All going downwards the same as I was – littlewhitehead
Copperfield London presents ‘All going downwards the same as I was’, which will be the first solo exhibition at the gallery by Glaswegian duo littlewhitehead.
During a time of housing shortage and growing inequality in cities like London and Glasgow, there is an acute perversity to the ‘ghost mansion’ situation, where substantial luxury homes are not only left unoccupied by wealthy offshore investors but also left to decay beyond the point of being habitable. There is an uncomfortable relationship between the visual fascination of these ruins and the past and present social problems they have become emblematic of.
Inspired by abandoned spaces they have explored and objects they have found, littlewhitehead shift their focus from past interests in interrogating modern masculinity, to the physical, emotional and social legacy of past luxury. This is perhaps a continuation rather than a shift since luxury, hegemony and patriarchy have often been happy bedfellows. The artists also found an uncomfortably easy connection to art in these spaces and objects:
‘In looking at abandoned spaces, everything that is beyond life is also beyond function. Anything left alone long enough becomes a sculpture….Art shares notions of being both abandoned and luxury. The finished work is the untouched work, the exhibition is all that is left behind.’
The central piece in the exhibition, a broken life-size ceramic tiger, lays helplessly on its side, its features still frozen in glazed defiance. It is this sort of tension that is the key to the whole, a faded vision of an environment that was never intended to be anything less than perfect. In trying to find the correct form to support the tiger, they were inspired by the Paolo Piva Alanda table on set design of Patrick Bateman’s apartment in American Psycho — a strange choice for such a sinister scene, that is now evocative of a barely veneered reality. The title of the work, “Merge Visible”, is taken from Adobe Photoshop (the option to merge images on multiple layers into one) and is indicative of the kind of splicing together that exists literally in this work but more obliquely across the exhibition where luxury and degradation are presented as one.

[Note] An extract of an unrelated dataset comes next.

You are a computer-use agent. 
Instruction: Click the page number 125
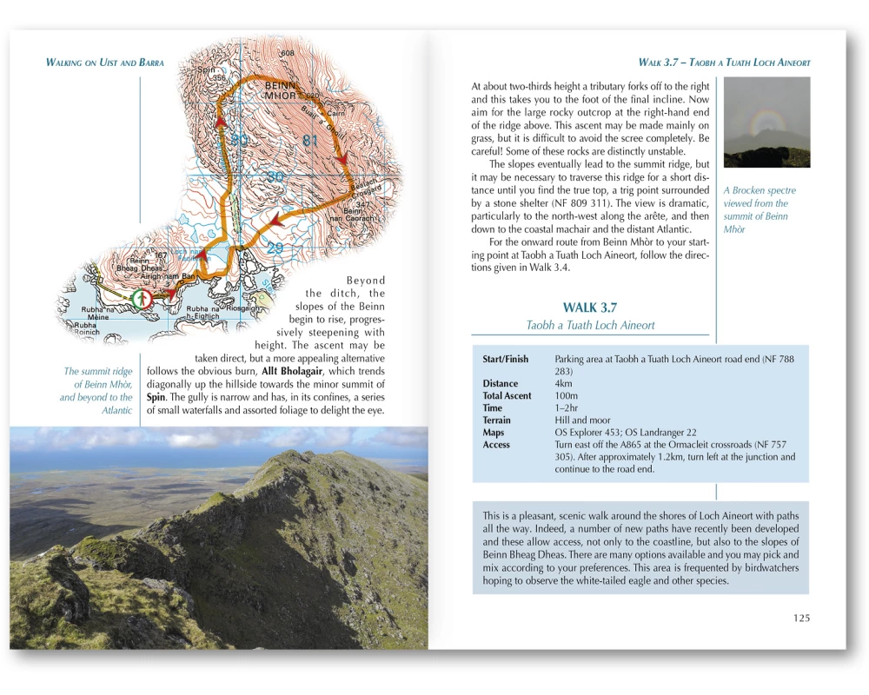(x=800, y=618)
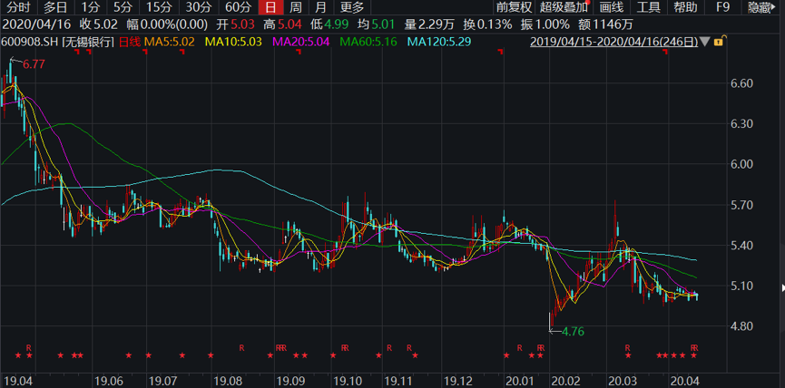
Task: Toggle the 隐藏 panel hide button
Action: (x=764, y=7)
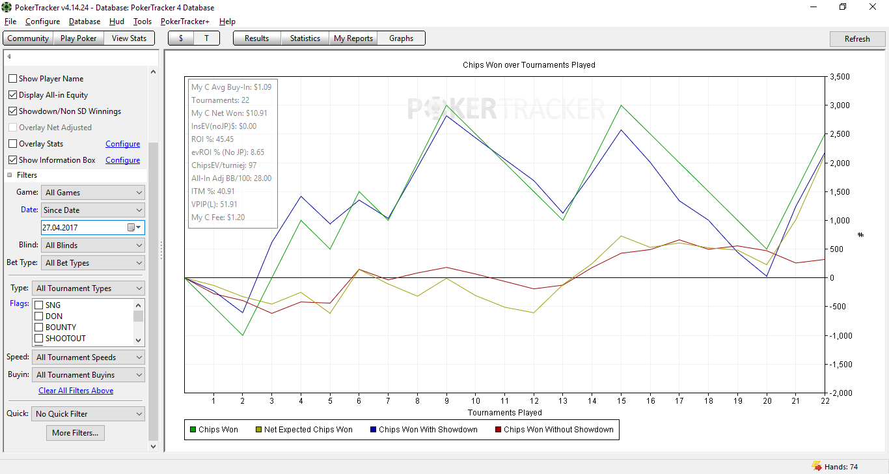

Luxury exists entirely beyond basic human necessity and such objects embody complex narratives around the desires of their time and place. By being inherently superfluous, they are in some way already abandoned. The table top or mantle piece ornament is an obvious example; placed, dusted but never really touched or ‘used’. By bringing the ceramic tiger into this kind of relationship with a designer style table the existing tensions are exacerbated: the ornament is broken, oversized, dominating the table. No longer an ornament but a sculpture, forcing the piece of furniture into the role of a plinth by its sheer size alone and erasing any future functional possibility for the table, its legacy to gather dust.